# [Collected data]
▽

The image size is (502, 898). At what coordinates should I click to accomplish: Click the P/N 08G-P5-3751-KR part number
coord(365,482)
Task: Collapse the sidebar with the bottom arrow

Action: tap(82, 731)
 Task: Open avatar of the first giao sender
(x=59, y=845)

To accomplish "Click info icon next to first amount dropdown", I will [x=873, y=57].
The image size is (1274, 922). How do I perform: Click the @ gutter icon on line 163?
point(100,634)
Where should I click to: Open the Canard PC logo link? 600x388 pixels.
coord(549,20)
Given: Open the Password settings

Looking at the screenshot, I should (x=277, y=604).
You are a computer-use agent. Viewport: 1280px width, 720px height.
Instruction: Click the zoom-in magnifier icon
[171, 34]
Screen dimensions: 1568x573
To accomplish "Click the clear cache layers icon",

△

# [The task]
Only the lines from the one with "Instruction: Click the zoom-in magnifier icon" through the final line above belong in the answer, each reproduced word for word.

# [Reply]
Instruction: Click the zoom-in magnifier icon
[171, 34]
Screen dimensions: 1568x573
To accomplish "Click the clear cache layers icon",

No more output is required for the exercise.